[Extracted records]

▬▬▬

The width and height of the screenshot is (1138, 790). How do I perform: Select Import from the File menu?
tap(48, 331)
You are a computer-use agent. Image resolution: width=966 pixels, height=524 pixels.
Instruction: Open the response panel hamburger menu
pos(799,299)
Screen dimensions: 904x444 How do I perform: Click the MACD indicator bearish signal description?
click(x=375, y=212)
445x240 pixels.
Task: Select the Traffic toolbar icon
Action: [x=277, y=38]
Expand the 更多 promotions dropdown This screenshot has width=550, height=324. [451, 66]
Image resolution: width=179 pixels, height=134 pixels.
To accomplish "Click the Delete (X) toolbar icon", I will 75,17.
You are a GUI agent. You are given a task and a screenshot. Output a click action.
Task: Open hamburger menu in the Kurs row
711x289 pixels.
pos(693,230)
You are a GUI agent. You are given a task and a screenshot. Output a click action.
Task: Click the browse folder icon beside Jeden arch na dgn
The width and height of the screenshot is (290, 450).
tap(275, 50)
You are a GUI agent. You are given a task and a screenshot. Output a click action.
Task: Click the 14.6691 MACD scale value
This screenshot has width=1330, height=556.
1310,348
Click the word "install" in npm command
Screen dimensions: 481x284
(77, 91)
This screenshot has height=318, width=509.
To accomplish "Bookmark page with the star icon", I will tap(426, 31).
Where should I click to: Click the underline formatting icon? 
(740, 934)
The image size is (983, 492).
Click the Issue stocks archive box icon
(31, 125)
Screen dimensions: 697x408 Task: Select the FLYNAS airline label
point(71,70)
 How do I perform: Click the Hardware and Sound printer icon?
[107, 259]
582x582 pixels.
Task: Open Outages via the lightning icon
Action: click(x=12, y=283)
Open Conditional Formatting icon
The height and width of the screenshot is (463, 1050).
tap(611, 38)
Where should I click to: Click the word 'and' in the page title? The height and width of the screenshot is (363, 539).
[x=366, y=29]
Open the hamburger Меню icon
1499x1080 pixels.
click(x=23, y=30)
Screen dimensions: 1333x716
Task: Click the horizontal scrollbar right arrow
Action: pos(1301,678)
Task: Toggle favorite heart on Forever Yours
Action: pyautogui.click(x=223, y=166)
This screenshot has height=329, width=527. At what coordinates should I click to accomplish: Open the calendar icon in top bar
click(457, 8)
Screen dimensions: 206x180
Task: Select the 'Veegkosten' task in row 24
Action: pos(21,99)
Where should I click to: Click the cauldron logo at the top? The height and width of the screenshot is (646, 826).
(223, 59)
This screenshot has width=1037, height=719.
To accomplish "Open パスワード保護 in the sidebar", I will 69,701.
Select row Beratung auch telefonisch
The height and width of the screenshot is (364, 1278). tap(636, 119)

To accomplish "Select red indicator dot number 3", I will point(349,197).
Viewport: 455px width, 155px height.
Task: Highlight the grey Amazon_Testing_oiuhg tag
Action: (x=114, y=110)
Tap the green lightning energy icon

▬▬▬

PROBLEM DESCRIPTION:
Among the lines of the entries, count those containing the string "resolution" and give only the number.

OUTPUT:
2